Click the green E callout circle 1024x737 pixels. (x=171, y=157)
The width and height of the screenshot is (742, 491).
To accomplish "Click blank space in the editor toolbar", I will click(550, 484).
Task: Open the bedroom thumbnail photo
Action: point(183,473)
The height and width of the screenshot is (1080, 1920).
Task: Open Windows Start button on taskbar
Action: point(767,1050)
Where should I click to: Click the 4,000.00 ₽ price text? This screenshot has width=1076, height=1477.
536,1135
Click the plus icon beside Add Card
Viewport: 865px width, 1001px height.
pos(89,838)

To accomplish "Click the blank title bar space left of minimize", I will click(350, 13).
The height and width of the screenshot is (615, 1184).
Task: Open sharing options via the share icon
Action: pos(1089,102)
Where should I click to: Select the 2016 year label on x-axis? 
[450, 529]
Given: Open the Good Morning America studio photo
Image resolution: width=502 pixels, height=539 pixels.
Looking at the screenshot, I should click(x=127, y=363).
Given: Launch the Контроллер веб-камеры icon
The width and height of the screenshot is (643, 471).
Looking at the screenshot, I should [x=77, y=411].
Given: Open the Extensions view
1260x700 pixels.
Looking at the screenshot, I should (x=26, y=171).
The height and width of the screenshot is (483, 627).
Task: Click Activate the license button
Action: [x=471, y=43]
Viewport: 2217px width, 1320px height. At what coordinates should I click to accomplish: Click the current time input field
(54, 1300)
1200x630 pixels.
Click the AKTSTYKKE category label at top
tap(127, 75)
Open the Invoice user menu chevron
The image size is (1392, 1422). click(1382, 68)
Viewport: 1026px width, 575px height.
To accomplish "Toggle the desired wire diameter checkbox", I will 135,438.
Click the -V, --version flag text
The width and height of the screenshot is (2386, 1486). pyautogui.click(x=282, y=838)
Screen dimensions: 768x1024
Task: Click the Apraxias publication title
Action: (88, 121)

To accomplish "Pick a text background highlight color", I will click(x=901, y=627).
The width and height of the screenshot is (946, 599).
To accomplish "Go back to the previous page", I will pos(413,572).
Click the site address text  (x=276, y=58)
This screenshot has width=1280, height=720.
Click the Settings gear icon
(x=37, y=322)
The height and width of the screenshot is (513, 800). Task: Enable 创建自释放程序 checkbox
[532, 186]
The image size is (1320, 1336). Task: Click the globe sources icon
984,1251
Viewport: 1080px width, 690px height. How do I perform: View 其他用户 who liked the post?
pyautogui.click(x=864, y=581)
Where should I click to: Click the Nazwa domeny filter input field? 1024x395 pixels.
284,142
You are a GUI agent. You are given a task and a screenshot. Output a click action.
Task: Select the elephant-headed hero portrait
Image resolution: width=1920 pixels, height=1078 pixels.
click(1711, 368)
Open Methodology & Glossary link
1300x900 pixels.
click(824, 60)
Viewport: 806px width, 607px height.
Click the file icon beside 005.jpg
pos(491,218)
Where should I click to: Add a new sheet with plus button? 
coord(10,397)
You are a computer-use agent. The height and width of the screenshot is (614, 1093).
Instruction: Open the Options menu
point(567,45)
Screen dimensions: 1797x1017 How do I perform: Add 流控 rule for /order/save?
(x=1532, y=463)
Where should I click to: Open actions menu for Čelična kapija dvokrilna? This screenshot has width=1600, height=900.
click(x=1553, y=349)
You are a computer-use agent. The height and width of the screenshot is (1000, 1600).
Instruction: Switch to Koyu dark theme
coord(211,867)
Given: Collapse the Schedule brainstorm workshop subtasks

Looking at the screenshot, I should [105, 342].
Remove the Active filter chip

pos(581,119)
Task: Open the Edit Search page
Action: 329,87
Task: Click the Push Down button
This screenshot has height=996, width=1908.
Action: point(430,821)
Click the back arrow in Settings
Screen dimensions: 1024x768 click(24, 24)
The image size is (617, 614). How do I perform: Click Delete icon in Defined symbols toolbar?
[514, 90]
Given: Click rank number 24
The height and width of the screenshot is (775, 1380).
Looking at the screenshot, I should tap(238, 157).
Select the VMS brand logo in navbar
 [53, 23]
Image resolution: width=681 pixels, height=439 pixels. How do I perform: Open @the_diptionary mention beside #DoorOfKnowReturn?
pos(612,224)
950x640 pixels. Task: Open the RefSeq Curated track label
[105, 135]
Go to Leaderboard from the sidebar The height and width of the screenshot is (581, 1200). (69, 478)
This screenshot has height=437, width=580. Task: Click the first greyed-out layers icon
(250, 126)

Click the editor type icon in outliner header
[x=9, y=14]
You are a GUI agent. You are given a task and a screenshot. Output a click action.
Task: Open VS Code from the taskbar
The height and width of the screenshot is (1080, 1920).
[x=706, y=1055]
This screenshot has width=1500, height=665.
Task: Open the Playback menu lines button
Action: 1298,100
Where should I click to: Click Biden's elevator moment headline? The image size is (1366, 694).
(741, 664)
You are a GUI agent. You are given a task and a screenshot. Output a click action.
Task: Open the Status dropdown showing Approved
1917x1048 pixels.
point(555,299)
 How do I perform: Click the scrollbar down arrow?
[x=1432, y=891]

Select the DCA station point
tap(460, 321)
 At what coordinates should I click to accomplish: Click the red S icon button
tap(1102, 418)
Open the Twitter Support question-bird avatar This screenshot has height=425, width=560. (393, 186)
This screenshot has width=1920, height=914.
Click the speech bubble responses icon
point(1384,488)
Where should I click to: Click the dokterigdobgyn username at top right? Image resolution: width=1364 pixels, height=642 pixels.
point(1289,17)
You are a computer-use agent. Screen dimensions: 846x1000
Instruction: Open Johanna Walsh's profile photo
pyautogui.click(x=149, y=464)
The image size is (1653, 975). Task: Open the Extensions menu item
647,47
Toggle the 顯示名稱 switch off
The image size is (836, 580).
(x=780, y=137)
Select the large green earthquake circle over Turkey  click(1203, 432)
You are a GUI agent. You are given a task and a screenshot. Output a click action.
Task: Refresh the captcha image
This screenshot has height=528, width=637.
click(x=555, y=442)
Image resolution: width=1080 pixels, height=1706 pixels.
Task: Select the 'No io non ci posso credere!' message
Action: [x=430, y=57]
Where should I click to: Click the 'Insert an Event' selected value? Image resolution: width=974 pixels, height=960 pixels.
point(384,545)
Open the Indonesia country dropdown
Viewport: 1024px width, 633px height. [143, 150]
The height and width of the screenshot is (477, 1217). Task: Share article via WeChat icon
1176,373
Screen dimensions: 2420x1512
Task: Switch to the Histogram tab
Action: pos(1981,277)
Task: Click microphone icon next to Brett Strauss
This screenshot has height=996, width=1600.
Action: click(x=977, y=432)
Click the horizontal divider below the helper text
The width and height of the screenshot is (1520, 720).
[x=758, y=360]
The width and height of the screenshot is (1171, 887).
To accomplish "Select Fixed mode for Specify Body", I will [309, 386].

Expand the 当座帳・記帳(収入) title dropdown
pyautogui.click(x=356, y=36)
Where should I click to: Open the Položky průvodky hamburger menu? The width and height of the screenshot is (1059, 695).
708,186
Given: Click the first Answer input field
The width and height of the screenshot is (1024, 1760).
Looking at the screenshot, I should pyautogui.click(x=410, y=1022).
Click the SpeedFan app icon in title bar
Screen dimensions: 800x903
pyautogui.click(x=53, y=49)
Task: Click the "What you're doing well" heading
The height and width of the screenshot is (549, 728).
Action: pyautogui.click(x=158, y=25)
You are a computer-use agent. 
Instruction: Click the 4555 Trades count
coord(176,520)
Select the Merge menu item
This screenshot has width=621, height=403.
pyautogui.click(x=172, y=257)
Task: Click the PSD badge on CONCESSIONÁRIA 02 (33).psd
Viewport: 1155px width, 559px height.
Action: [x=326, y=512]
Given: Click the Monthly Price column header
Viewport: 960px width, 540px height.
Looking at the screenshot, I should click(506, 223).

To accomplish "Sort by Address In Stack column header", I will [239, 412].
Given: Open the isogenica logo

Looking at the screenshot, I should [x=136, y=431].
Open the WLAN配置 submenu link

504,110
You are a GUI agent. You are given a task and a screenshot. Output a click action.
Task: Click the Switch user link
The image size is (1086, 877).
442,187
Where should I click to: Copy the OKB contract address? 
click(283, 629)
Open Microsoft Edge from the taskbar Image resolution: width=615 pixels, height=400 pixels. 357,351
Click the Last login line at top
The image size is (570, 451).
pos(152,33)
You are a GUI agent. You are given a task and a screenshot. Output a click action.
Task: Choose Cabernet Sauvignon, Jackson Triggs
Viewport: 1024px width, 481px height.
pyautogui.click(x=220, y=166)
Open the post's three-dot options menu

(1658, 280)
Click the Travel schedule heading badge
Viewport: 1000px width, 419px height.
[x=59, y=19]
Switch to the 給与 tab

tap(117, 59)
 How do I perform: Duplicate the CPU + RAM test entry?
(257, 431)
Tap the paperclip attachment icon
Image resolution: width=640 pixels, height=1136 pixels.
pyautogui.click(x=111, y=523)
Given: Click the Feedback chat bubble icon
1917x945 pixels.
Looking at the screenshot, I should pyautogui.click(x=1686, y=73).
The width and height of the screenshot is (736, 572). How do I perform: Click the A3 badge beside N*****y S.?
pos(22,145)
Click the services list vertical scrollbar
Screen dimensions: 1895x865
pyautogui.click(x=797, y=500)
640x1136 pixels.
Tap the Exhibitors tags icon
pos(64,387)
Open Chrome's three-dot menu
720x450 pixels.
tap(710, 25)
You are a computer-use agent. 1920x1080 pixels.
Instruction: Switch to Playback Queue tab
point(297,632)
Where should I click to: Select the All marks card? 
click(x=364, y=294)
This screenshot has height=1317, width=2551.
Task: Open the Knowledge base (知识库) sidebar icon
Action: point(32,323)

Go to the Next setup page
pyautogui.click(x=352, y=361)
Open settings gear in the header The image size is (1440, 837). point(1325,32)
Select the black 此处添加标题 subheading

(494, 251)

= = = = =

— What to produce —
Identify each line of the records above that contains the word "post", and copy those lines.

— Written solution —
Viewport: 1080px width, 690px height. How do I perform: View 其他用户 who liked the post?
Open the post's three-dot options menu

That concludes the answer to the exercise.